• PROBLEM TO WORK ON:
Look below for the line holding "健全なサービスに向けて (784, 2206)" and the line holding "Aluprofil 60x60 schwarz (419, 1420)". Transcribe exactly those lines and all lines between them, nothing more.

▼

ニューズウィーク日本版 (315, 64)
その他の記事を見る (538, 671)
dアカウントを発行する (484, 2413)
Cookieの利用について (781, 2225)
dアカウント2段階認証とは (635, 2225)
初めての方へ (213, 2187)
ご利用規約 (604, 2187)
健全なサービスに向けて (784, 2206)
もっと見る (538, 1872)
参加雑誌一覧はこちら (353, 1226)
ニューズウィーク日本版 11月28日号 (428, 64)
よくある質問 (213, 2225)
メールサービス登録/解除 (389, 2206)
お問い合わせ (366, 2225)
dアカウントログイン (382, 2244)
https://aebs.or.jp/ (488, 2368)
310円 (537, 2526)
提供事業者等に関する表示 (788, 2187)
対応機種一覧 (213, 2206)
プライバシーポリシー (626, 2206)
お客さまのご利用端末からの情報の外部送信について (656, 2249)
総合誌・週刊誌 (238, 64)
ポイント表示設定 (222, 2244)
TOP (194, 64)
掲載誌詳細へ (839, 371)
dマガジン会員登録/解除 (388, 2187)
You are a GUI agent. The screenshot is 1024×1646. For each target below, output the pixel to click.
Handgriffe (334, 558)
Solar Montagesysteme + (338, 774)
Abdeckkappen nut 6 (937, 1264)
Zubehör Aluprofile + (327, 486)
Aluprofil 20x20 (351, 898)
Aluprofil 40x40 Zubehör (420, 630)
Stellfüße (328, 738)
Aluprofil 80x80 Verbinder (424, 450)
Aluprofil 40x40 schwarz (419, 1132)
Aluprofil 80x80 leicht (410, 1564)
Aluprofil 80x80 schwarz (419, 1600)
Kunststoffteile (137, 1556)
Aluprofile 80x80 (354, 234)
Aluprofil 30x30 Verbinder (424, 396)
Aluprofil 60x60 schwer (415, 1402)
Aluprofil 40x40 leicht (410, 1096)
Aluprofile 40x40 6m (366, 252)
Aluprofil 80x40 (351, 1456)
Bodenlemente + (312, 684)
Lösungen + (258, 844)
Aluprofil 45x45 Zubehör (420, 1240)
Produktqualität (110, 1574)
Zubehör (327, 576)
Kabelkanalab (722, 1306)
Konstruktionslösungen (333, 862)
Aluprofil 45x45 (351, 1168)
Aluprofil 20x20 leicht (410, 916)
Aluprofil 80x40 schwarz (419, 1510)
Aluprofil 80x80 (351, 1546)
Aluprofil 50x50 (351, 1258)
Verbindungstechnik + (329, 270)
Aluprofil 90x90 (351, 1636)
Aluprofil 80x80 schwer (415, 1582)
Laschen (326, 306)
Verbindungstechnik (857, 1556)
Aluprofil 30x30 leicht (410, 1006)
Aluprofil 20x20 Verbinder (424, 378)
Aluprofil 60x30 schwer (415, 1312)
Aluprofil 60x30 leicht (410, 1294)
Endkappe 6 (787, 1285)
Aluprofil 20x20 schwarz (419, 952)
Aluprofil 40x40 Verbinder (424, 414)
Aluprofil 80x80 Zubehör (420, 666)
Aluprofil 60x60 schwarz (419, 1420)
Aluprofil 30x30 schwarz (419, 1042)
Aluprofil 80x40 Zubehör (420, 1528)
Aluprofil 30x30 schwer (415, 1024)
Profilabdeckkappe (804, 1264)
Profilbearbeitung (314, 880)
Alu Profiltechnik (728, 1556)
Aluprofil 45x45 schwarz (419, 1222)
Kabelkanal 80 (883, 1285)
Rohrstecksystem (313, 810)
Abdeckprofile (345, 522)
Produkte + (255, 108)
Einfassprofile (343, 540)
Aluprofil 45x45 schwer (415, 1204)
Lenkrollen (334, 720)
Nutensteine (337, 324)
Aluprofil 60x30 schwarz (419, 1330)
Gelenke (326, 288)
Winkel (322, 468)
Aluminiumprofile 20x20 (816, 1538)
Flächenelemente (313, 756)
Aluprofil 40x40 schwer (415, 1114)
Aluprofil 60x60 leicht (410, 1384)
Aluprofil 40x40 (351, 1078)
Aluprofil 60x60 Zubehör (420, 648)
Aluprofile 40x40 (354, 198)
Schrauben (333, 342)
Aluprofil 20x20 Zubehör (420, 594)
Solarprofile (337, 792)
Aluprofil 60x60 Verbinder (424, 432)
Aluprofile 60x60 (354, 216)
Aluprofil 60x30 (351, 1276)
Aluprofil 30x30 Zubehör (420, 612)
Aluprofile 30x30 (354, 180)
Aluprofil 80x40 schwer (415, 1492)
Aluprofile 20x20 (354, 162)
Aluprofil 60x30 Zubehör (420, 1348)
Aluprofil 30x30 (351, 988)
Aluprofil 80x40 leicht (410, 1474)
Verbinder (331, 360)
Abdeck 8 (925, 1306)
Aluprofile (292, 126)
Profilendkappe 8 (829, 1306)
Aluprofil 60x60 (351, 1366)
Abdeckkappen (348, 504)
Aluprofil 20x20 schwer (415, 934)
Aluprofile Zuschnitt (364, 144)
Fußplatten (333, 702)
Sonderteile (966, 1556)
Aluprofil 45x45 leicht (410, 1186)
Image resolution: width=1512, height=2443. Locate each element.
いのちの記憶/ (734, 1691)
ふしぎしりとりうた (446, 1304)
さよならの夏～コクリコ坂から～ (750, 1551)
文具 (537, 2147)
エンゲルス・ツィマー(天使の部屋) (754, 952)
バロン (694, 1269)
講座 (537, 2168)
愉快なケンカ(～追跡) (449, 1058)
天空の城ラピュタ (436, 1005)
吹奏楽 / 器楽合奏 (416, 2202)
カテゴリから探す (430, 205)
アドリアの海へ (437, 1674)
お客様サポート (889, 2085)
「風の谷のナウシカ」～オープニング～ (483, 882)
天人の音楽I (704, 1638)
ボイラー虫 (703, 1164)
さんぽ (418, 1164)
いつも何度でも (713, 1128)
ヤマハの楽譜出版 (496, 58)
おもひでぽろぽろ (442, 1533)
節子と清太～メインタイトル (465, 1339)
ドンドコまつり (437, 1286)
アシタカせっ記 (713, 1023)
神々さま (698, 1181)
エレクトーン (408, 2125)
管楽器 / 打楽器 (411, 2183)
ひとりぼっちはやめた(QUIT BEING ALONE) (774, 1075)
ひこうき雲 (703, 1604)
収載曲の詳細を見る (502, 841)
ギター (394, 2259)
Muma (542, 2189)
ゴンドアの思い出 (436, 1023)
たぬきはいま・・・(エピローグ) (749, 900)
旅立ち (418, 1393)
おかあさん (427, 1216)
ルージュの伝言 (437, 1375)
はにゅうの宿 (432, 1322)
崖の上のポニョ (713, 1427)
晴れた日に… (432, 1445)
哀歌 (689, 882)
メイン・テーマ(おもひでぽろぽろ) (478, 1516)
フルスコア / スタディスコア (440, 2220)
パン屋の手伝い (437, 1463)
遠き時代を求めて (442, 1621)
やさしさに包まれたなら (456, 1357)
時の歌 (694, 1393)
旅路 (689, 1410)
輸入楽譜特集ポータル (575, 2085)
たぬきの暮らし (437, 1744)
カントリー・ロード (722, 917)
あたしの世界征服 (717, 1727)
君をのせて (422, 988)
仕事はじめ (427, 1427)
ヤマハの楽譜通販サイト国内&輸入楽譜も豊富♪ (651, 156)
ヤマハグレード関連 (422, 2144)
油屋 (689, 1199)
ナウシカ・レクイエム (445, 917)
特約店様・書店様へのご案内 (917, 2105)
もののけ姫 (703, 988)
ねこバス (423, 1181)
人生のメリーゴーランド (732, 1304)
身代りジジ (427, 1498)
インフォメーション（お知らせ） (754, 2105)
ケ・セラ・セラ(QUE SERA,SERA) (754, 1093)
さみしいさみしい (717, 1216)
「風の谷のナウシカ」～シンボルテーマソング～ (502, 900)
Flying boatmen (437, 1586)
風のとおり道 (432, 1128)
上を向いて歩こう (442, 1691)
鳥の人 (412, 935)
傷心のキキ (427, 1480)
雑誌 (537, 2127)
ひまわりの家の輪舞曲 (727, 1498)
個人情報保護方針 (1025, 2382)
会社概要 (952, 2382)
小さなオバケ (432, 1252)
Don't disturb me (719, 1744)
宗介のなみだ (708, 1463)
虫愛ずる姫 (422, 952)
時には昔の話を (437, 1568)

▲

• RESPONSE TO THE TASK:
健全なサービスに向けて (784, 2206)
もっと見る (538, 1872)
参加雑誌一覧はこちら (353, 1226)
ニューズウィーク日本版 11月28日号 (428, 64)
よくある質問 (213, 2225)
メールサービス登録/解除 (389, 2206)
お問い合わせ (366, 2225)
dアカウントログイン (382, 2244)
https://aebs.or.jp/ (488, 2368)
310円 (537, 2526)
提供事業者等に関する表示 (788, 2187)
対応機種一覧 (213, 2206)
プライバシーポリシー (626, 2206)
お客さまのご利用端末からの情報の外部送信について (656, 2249)
総合誌・週刊誌 (238, 64)
ポイント表示設定 (222, 2244)
TOP (194, 64)
掲載誌詳細へ (839, 371)
dマガジン会員登録/解除 (388, 2187)
You are a GUI agent. The screenshot is 1024×1646. For each target below, output the pixel to click.
Handgriffe (334, 558)
Solar Montagesysteme + (338, 774)
Abdeckkappen nut 6 (937, 1264)
Zubehör Aluprofile + (327, 486)
Aluprofil 20x20 (351, 898)
Aluprofil 40x40 Zubehör (420, 630)
Stellfüße (328, 738)
Aluprofil 80x80 Verbinder (424, 450)
Aluprofil 40x40 schwarz (419, 1132)
Aluprofil 80x80 leicht (410, 1564)
Aluprofil 80x80 schwarz (419, 1600)
Kunststoffteile (137, 1556)
Aluprofile 80x80 (354, 234)
Aluprofil 30x30 Verbinder (424, 396)
Aluprofil 60x60 schwer (415, 1402)
Aluprofil 40x40 leicht (410, 1096)
Aluprofile 40x40 6m (366, 252)
Aluprofil 80x40 (351, 1456)
Bodenlemente + (312, 684)
Lösungen + (258, 844)
Aluprofil 45x45 Zubehör (420, 1240)
Produktqualität (110, 1574)
Zubehör (327, 576)
Kabelkanalab (722, 1306)
Konstruktionslösungen (333, 862)
Aluprofil 45x45 (351, 1168)
Aluprofil 20x20 leicht (410, 916)
Aluprofil 80x40 schwarz (419, 1510)
Aluprofil 80x80 (351, 1546)
Aluprofil 50x50 (351, 1258)
Verbindungstechnik + (329, 270)
Aluprofil 90x90 (351, 1636)
Aluprofil 80x80 schwer (415, 1582)
Laschen (326, 306)
Verbindungstechnik (857, 1556)
Aluprofil 30x30 leicht (410, 1006)
Aluprofil 20x20 Verbinder (424, 378)
Aluprofil 60x30 schwer (415, 1312)
Aluprofil 60x30 leicht (410, 1294)
Endkappe 6 (787, 1285)
Aluprofil 20x20 schwarz (419, 952)
Aluprofil 40x40 Verbinder (424, 414)
Aluprofil 80x80 Zubehör (420, 666)
Aluprofil 60x60 schwarz (419, 1420)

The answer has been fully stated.